Mary Lou Schwab, retired CPA, has provided expert advice about saving money on vacation home tax or 1031 exchanges when you sell.
Owning a vacation home can be rewarding financially and emotionally. You might live in a Luxury Denver home but love your vacation house also whether it is in Vail or Arizona. Owning a vacation home can be a great experience. But, investors who have held vacation home for many years can face significant vacation home tax when they go to sell it.
Federal long term capital gain tax rates can be anywhere from 15 to 20%. The unearned income tax rate is 3.8%, and a depreciation recapture at 25% could be incurred. Additionally, state tax rates will also apply. Adding it all up, a potential tax liability upwards of around 39% can come as a rude surprise for most investors.
So what other options do investors have to limit or defer their tax liability? One option is to convert the use of the property into your primary residence. Another is to do a 1031 Exchange.
Option 1: The Primary Residence Option
The conversion of the property to a primary residence would not result in an immediate tax liability. Because, the property is not being sold. So, the investor could move into the vacation home, making it their primary residence for two years or more. Then, you can can prorate between the business rental use of the property and the primary residence use of the property.
In addition, vacation home tax rules require the investor to own the property for a total of five or more years before the property is sold. Also, the longer the converted property is held as a primary residence, the higher the peroration for the primary residence exclusion. That’s is up to $250,000 for an individual, and $500,000 for a married couple filing jointly.

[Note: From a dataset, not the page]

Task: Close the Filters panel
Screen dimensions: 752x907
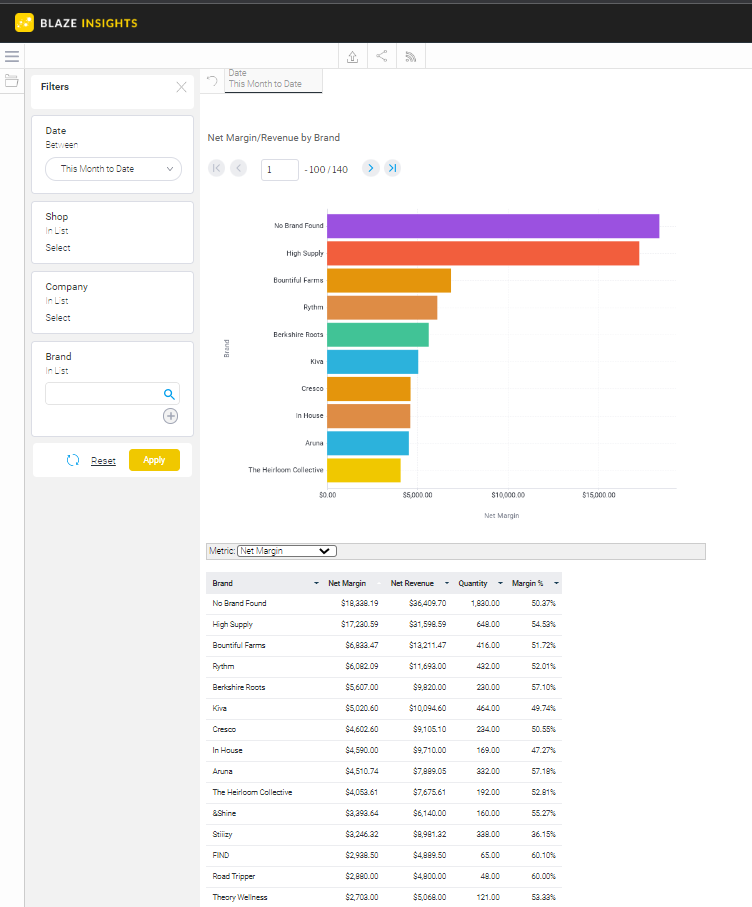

Option 2: The 1031 Exchange Option
Or, you can use the 1031 Exchange as another method to defer vacation home tax. To avoid any possibility of a challenge to your vacation home exchange, your vacation property has to meet certain requirements. During the 24-month period preceding the sale of your vacation home, you must:
- Rent out the property, at fair market value, for at least 14 days in the 12-month period for two years or more (i.e.: rent it for a minimum of 14 days from July to June, then do it again), AND,
- Not use the property for your own personal vacation time for more than 14 days.
Whether you rent it to others for 14 days or 140 days, you still get your own personal 14 days of vacation use. Beyond this, there’s a 10% rule. That rule allows you to make more personal use days for yourself, family and friends, by just renting it out for more days. So, if you rent it for 150 days, tax rules allow 15 days of personal use.. If you rent it for 300 days, those same rules allow 30 days of personal use. That’s the 10% rule.
Personal Use of A Vacation Home Rental
Staying at your vacation rental home is not considered “personal use” if you’re engaged in repair, upkeep and annual maintenance on a substantially full time basis for any day. This means you can be in the house fixing stuff eight hours a day and call it a “maintenance day” if you document the repairs, time and materials used. However, document the repairs and improvements to show that actual work was done.
In summary, an owner can take their second home or vacation home and rent it for 14 days a year at fair market value for two years, then exchange out of it. After holding the new property for two years as a vacation home rental, you can then convert the use of the new property into your own primary residence. That’s how to save money on vacation home tax when you sell.